This butts up against mechanical investing as far as how “hard” the signals really are based on events.
Two days ago FED says, well, inflation is healing (read: the economy isn’t running away) so we will raise rates less. Only 1/4%. Markets rejoice.
Today, new jobs report comes out. Horrors! The economy is so “too much” the talk is (I know it’s only talk as this moment) that they’ll have to go back to bigger interest rate increases to stomp down the economy. Futures dump. Opening is down. This could just be due to 2 days of overly good markets and it’s needing to level off a bit.
Why didn’t the Fed just wait till today’s jobs report before deciding on 1/4 vs 1/2% rate raise?

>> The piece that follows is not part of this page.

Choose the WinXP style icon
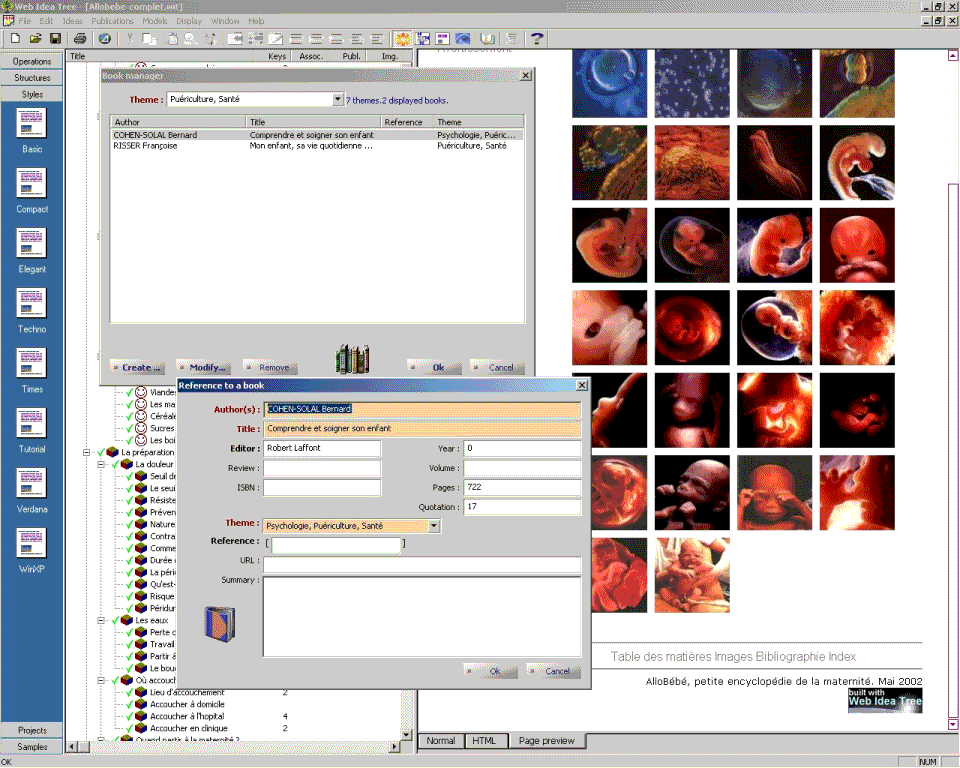 (32, 544)
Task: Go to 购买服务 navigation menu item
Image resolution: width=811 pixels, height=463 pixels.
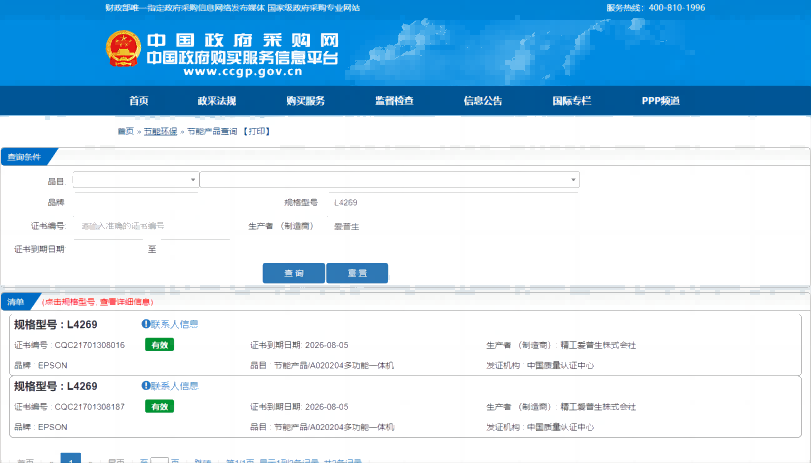Action: click(305, 101)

Yes, I would bet money on it. Even if they didn’t they know when the numbers will be released (it’s all over Yahoo finance, ha hah). Why not wait till they know the jobs numbers and react accordingly…?? Rhetorical question
It seems to me that the Fed doesn’t react to actual numbers that much at all. They react to their perception of market expectations of inflation. Inflation has been dead for six months. After a very high rate of price increases in the first half of 2022, price increases slammed to a halt in the second half of the year. If you annualize the CPI increases from July through December you get a 1.9% inflation rate. That is solidly within the Fed target. But they’re still acting as if they need to fight inflation, because they think markets and businesses are still acting based an expectation of continuing inflation. Perception is everything. Facts don’t matter. And that’s how you kill a thriving economy.
I agree.
The Fed is trying to manage those expectations such it produces a “soft landing”… Ie not a panic, waterfall selloff into a crash.
At least that’s what I see em doing.
Yeah, the common wisdom is that they’re trying to achieve a soft landing. When have they done that successfully? I think never. With inflation already dead, the only thing they can accomplish from here, at best, is a smallish recession, one in which only a few million Americans lose their jobs.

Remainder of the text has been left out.